Uma coisa importante os políticos refletem de certa forma os valores da sociedade e agem à mercê da ignorância, da passividade e da omissão da maioria honesta, porém silenciosa. Quando falo da passividade, retomo a lembrança a campanha do Ministério Público Estadual: “O que você tem a ver com a corrupção?” Dessa forma, pergunto: até que ponto o jeitinho brasileiro pode ser considerado a microcorrupção do cidadão mais simples, que, incorporado ao senso comum, tornou a prática mais natural do mundo. Isto vai desde jogar papel no chão, pagar ao guarda de trânsito para não ser multado à venda do voto. Depois, esse mesmo cidadão na sua arrogância bate no peito, dizendo que todos os políticos são corruptos. Se a palavra “corrupção” significa “quebra de partículas que gera apodrecimento”; no contexto cotidiano significa quebra de regras e, de alguma forma, estamos quebrando alguma regra no trabalho, na rua, em casa e em outro lugar.

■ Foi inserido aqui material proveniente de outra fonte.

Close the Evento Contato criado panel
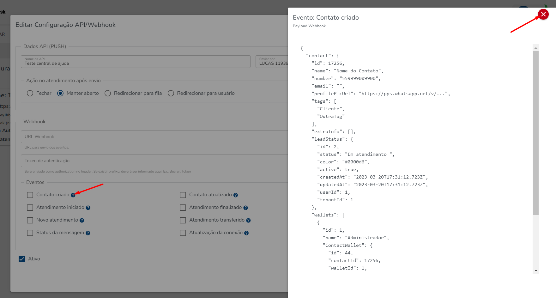[x=543, y=14]
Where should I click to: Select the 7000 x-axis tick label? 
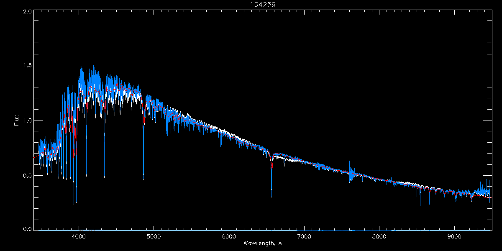pos(304,236)
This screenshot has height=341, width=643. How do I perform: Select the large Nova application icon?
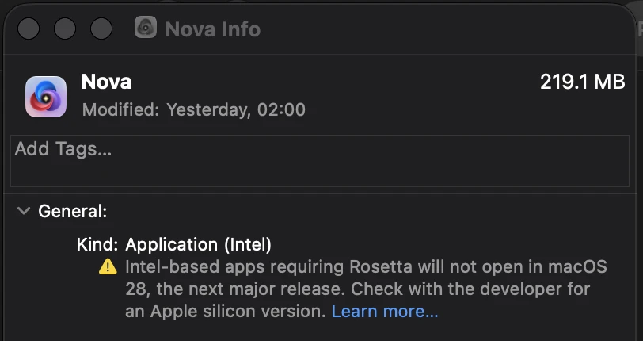tap(46, 97)
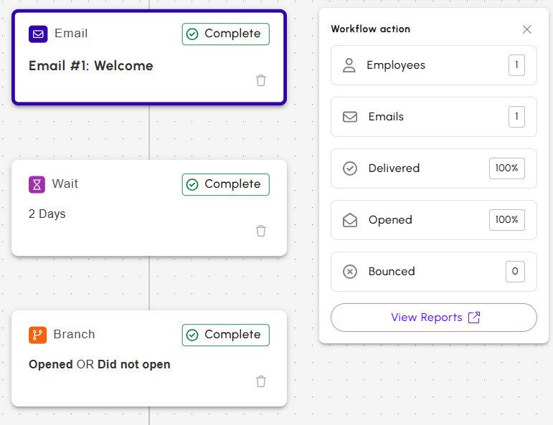Click the blue Email envelope icon
Image resolution: width=553 pixels, height=425 pixels.
pos(38,34)
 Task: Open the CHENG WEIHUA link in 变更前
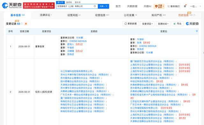tap(78, 41)
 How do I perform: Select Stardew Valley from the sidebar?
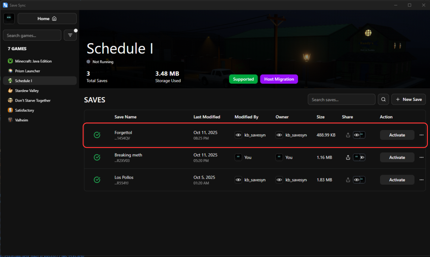27,91
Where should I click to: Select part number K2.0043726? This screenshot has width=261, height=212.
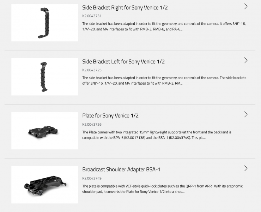point(92,124)
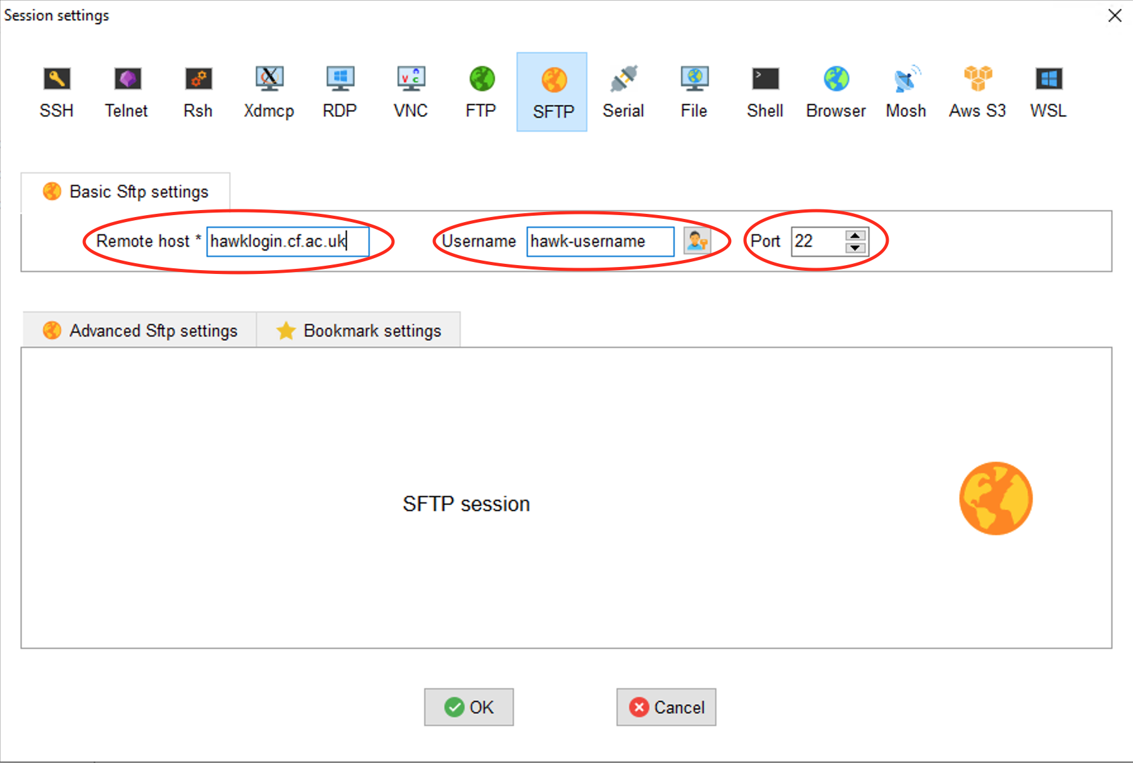Select the Mosh session type
Viewport: 1133px width, 763px height.
[x=906, y=92]
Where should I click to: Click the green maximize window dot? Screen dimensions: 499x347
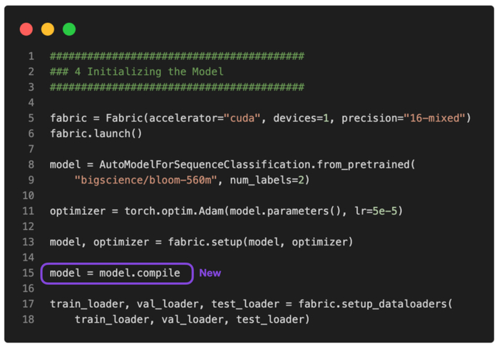69,29
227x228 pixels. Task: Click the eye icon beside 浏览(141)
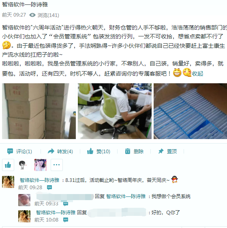(32, 15)
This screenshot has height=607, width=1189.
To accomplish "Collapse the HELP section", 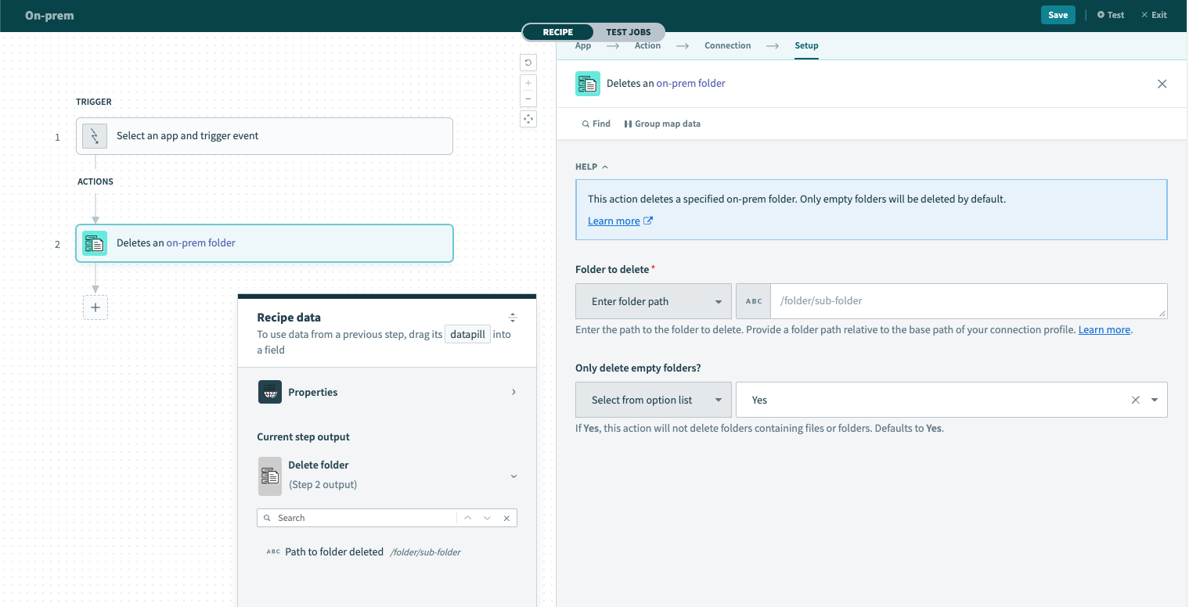I will (x=592, y=167).
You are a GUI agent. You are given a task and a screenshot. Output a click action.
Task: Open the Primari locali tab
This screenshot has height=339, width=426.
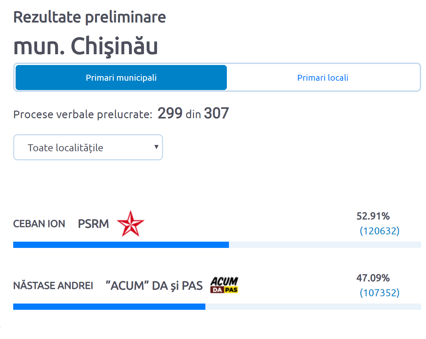click(x=323, y=78)
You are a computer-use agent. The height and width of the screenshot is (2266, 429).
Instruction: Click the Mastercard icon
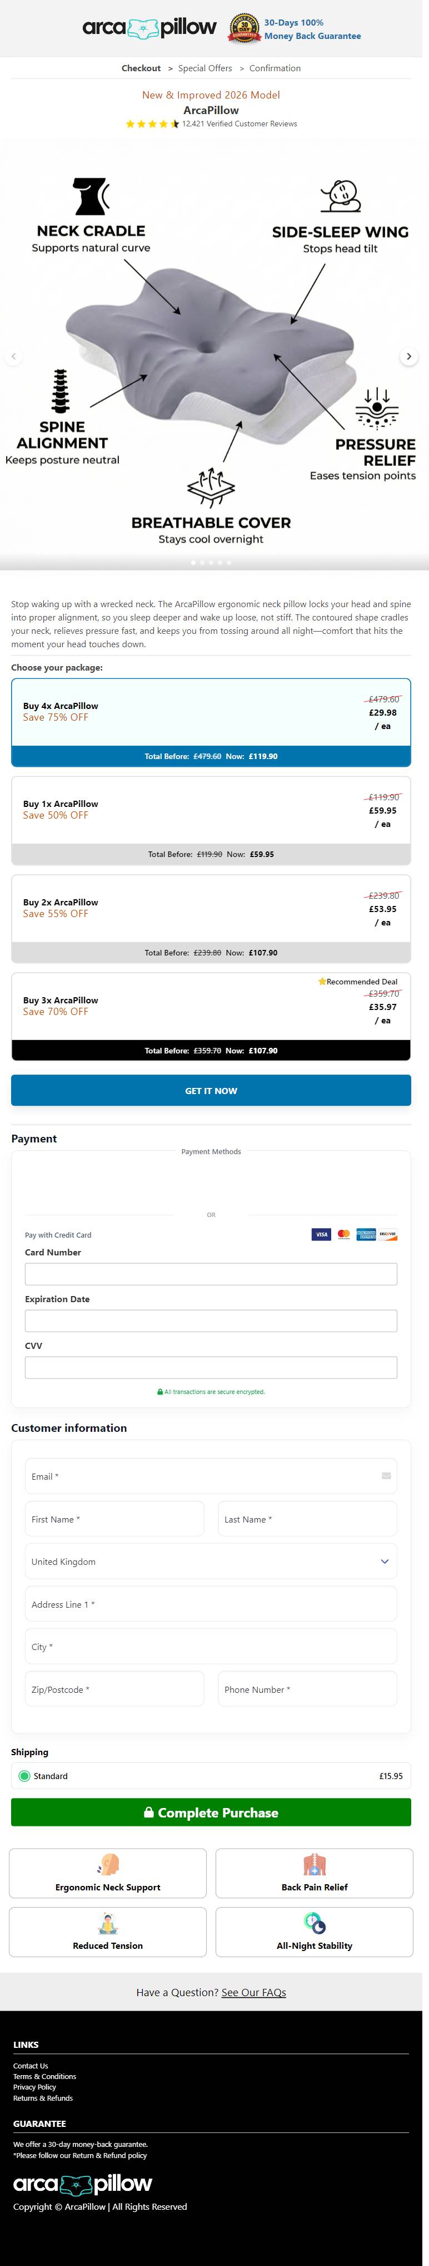[x=344, y=1234]
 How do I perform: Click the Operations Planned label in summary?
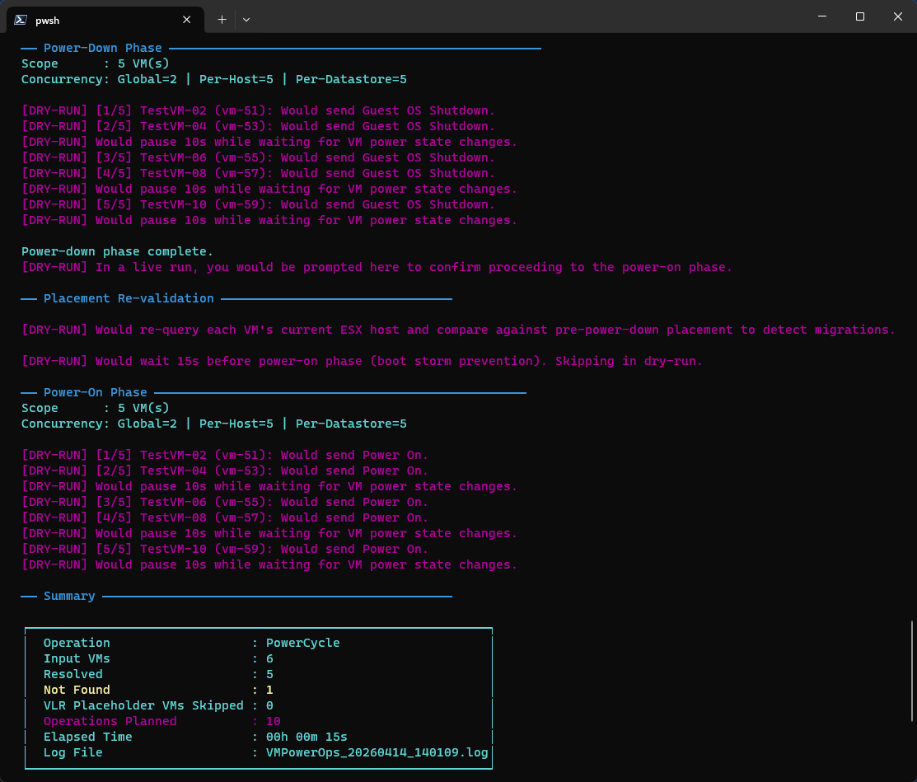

Nossa atuação é política em todo lugar, pois não somos isentos de ideologia. Por ela, justificamos nossas posições, nosso ego e argumentamos nossas demandas. Desde quando nascemos nos tornamos políticos, visto que nos tornamos pessoas dotadas de direitos e deveres; isto é, cidadãos. Por vezes, reclamamos nossos direitos e questionamos porque o Estado não cumpriu o seu dever, quando observamos a precariedade dos serviços de saúde, a qualidade da educação e as condições da nossa cidade. O problema é que todos culpam os políticos, mas o que estamos fazendo para mudar a política?
CONCLUSÃO
Para mudar a política, é preciso mudar a sociedade. Aliás, retomar os valores morais e sociais que foram abandonados algum tempo, sendo trocados pelo individualismo e pelo culto exacerbado à acumulação de capital. A inversão de valores colocou o homem refém do capital e da tecnologia. A coisificação do ser humano é a tragédia do extremo materialismo em que está mergulhado a nossa sociedade. Caminhamos para uma sociedade sem religião ou confusa em um misticismo materialista e hedonista. A atual política é apenas o reflexo de nossas mazelas sociais e da confusão moral em que estamos envolvidos.
Essa confusão entre a liberdade, a diversidade e a defesa irresponsável de direitos em todos os níveis, suscita dúvidas sobre o que é legal, moral, amoral e imoral. Não concordo com a liberdade que permite alguém agredir, chocar e ofender pessoas. Também não concordo com o direito que viola a liberdade do outro de ir e vir e ao inalienável direito à vida. Por isto, defendo que para mudar a política será necessário mudar a sociedade.
REFERÊNCIAS
Recomendo as seguintes leituras complementares
PARO, Vitor Henrique. Administração escolar introdução crítica. São Paulo, Cortez Editora, 1987.
GADOTTI, Moacir, FREIRE, Paulo & GUIMARÃES, Sérgio. Pedagogia, diálogo e conflito. São Paulo: Paz e Terra, 1995.